List of tasks:
1 - According to the Haystack working group page, in what machine-readable format are the formal definitions of tags and their value types captured?
2 - Translate the following sentence from the Haystack working group page into French: "Haystack is designed around the concept of tagging entities with name/value pairs to describe facts about those entities."

Source passage:
====

Working Group | |
Status | Review |
Champion | |
Brian Frank | |
Members | |
Matthew Giannini | |
Eric Skiba | |
Jay Herron | |
Carl Neilson | |
Gabe Fierro | |
Alex Bible | |
Stephen Frank | |
Cory Mosiman | |
Patrick Coffey | |
Terry Herr | |
Gia Nguyen | |
Dylan Cutler | |
Christian Tremblay | |
Dave Robin | |
Eric Loew | |
Monica Holbrook | |
Alper Üzmezler | |
Jason Briggs | |
Andy Frank | |
Chad Ruch | |
Nick Laws | |
Winston Hetherington | |
Doug Migliori | |
Jonathan Fromm | |
Steve Eynon | |
Bernhard Isler | |
Cliff Copass | |
Nathan Travis | |
David Adams | |
Brian Simmons | |
Luke Walsh | |
Nate Benes | |
Jeremy Yon | |
Peter Cobb | |
Justin Rea | |
Keith Bishoρ | |
Richard Seaman | |
Jordan Van Hall | |
Holly Hofer | |
Joel Bender | |
Brandyn Carlson | |
John MacEnri | |
Brandon DuPrey | |
Rob Knight | |
Paul Stanley | |
Michael Poplawski | |
Buddy Patton | |
Marco Pritoni | |
Matthew Hollar | |
Ryan Hoest | |
Siddharth Goyal | |
Calvin Slater | |
Coen Hoogervorst | |
Jan Široký | |
Maya Tzabary | |
Mike Lee | |
Jonas Bülow | |
Mike Melillo |
Brian Frank Tue 17 Oct 2017
Overview
Haystack is designed around the concept of tagging entities with name/value pairs to describe facts about those entities. The formal definitions of these tags and their value types are captured in a machine readable format (Trio files) which is used to generate the tags section of this website. But how tags are combined lacks formal machine readable definitions. For example the description and constraints of how to model site/equip/point entities is largely described by documentation without a corresponding formal schema and machine readable format. Historically this has been by design since formalization of "compound types" introduces significant complexity. But with broader adaptation of Haystack, there seems to be a pent-up demand to formalize types/schema. We believe its time to tackle this problem, and would like to kick start a new working group.

====

Data section:
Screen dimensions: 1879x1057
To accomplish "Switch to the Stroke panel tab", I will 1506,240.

====

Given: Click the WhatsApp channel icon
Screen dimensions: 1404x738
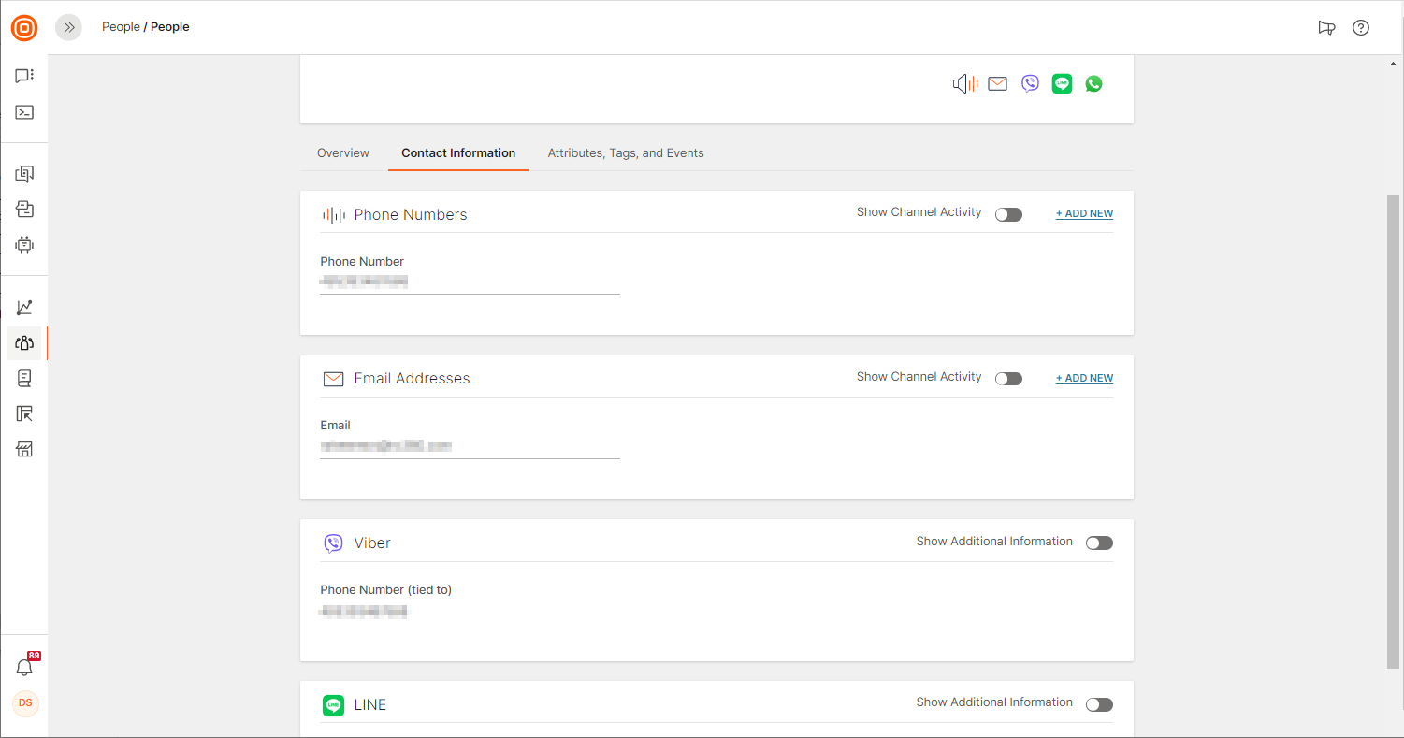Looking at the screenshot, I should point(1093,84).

====

Solution list:
1 - Trio files.

2 - Haystack est conçu autour du concept d'étiquetage des entités au moyen de paires nom/valeur afin de décrire des faits relatifs à ces entités.